El problema es mucho más profundo y por desgracia no ofrece soluciones ni simples ni a corto plazo. Los daños, no estaría mal llamarlos crímenes, que el Occidente ha producido en las últimas dos décadas son terribles. Desde la primera guerra del Golfo en adelante, se ha venido distorsionado la percepción que el Occidente proyectaba hacia los países del hemisferio sur. Hasta ese momento, con o sin razón, el Occidente era el lugar de los derechos, la libertad y la democracia. Imágenes que a menudo no correspondían con la realidad, pero lo aparentaban. Desde entonces, nos convertimos en el mundo de la arrogancia, del engaño, del abuso y de los derechos unidireccionales. Hubo guerras llevadas a cabo en nombre de la "democracia" que mataban a poblaciones desarmadas e inocentes; países como Palestina, abandonadas a la arrogancia y a la prepotencia de la fuerza criminal de estados como Israel; y un desmantelamiento minucioso de los Estados nacionales del Medio Oriente teorizado por la cabeza vacía de neoconservadores estadounidenses sentados alrededor de una mesa. Esta operación de trituración de los Estados nacionales, la cual empezó con Irak, continuó con Libia, Siria, Yemen, y que tiene como objetivo involucrar a Egipto, ha desmantelado todo el antiguo equilibrio provocando migraciones bíblicas a partir de esa zona.
En su odisea, mujeres y hombres se cruzan con un Occidente neo-colonial que acepta a los que sirven como mano de obra barata para aumentar el PIB (hasta se les manipula para enterrar los restos de los derechos laborales y los del bienestar social) y rechaza con muros, alambres de púa y violencia a los millones de desesperados que huyen de conflictos creados por nuestras políticas. Se trata de un Occidente objetivamente detestable, un "enemigo".

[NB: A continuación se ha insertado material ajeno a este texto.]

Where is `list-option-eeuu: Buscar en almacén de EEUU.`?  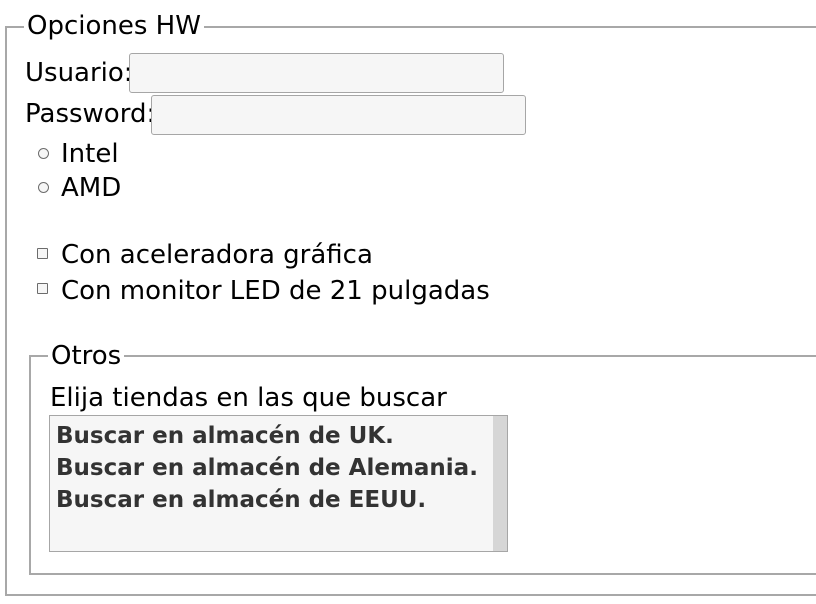
list-option-eeuu: Buscar en almacén de EEUU. is located at coordinates (241, 500).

Este es uno de los contextos propicio para el terrorismo de Isis. Un terror creado por las cancillerías europeas con el dinero de las pétro-monarquías. Un guión que ya se ha vivido en el pasado, primero en Afganistán y luego en los Balcanes. Pero sería un error creer que el terrorismo se regenera solamente en este mar. Hay un mar quizás más grande y más profundo dentro de nuestros países: el de tantos jóvenes, toda una generación, que están luchando para entender no sólo el futuro sino también su presente, que viven una vida diaria hecha de marginación y guetos en las periferias de las ciudades. Pienso en aquellos franceses de origen magrebí que en las últimas décadas habían creído en una posible integración y que hoy en día se ven arrojados violentamente en una situación de inestabilidad cultural y material. Un legado colonial que incluso Francia con toda su “civilización” nunca ha querido afrontar seriamente. En este contexto, la religión se convierte en un refugio y un lugar de posible redención. Una religiosidad distorsionada, que puede ser fácilmente manipulada y abusada usando promesas y, sobre todo, dinero de las monarquías del Golfo. Pero no es con penalizar las prácticas religiosas, sean ellas islámicas o de cualquier otro credo, que se puede romper este juego perverso de intereses, sino redescubriendo los valores de la laicidad entendida como aceptación del otro. Aquí está el desafío que tenemos por delante.
Si no se secan estos estanques nocivos, poniendo en acto unas políticas serias y responsables y sobre todo poniendo en discusión la lógica neocolonial que está detrás de los conflictos actuales, de nada servirán ni el desaliento sincero de tantos demócratas, ni las lágrimas hipócritas de los que mandan, los mismos que venden armas y financian los países amigos del terrorismo.